== Recorded data ==

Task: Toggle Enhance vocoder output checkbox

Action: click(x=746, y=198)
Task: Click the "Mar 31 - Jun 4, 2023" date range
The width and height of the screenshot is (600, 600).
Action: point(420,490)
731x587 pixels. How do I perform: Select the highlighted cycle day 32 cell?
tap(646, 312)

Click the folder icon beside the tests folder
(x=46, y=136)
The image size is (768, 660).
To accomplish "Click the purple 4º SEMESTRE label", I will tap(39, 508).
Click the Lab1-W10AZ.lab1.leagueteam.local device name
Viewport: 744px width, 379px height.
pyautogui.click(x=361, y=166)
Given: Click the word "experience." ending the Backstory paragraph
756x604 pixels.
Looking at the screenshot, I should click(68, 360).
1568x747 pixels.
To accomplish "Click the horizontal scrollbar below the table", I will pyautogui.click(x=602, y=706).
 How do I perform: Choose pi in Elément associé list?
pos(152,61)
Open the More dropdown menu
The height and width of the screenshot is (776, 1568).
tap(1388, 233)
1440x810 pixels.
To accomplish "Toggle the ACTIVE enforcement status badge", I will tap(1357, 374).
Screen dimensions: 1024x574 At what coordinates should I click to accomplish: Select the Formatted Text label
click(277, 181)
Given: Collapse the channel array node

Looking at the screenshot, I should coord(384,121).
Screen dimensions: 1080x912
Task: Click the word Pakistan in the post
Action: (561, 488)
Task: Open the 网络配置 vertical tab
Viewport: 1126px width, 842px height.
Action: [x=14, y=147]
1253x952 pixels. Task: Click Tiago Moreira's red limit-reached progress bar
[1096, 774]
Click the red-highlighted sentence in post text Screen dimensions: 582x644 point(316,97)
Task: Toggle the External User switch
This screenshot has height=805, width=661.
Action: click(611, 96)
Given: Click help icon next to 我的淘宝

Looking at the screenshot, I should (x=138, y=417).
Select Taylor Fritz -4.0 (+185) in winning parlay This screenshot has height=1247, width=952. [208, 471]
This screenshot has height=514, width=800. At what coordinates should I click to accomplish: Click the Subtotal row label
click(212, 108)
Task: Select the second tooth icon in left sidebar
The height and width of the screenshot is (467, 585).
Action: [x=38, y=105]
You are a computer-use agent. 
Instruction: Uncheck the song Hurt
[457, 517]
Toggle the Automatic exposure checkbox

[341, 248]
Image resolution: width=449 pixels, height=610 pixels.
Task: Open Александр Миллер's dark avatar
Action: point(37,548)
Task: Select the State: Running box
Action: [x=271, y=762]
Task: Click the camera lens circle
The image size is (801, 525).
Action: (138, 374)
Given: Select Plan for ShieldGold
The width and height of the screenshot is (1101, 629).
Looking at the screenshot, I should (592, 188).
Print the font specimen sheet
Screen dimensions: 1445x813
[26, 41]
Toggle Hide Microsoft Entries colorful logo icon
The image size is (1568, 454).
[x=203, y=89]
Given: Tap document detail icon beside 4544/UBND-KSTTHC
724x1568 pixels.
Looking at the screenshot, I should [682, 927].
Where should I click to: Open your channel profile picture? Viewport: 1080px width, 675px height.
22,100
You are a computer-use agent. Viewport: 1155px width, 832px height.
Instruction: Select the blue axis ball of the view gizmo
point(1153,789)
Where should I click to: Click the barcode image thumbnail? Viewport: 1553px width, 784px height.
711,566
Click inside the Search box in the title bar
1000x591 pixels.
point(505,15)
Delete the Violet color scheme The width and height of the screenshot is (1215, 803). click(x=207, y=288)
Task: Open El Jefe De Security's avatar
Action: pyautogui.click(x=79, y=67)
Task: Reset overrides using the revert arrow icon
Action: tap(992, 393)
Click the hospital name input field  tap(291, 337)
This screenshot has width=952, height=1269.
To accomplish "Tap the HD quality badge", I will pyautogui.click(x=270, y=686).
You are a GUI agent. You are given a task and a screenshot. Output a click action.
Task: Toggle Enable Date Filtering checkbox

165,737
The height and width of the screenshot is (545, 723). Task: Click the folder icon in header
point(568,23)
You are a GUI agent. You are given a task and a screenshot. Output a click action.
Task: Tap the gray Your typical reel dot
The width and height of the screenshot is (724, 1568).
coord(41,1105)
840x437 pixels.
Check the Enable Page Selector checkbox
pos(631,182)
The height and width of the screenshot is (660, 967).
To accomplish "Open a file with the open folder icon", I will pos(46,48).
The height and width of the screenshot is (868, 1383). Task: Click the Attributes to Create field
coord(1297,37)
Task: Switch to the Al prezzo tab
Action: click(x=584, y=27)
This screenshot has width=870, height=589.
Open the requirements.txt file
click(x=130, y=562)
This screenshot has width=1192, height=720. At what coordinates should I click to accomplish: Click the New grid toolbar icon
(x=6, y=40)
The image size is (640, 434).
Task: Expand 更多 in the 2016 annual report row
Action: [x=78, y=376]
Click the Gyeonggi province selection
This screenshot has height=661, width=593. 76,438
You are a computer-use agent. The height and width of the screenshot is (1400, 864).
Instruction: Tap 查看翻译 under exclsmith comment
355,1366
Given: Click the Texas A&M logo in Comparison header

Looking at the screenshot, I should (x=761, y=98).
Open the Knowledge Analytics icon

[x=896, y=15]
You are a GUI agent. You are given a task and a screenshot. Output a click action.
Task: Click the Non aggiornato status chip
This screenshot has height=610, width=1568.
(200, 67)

===

What the task requires:
Across the data, count every line where the string "name" turns up, then write only that count.

Result:
2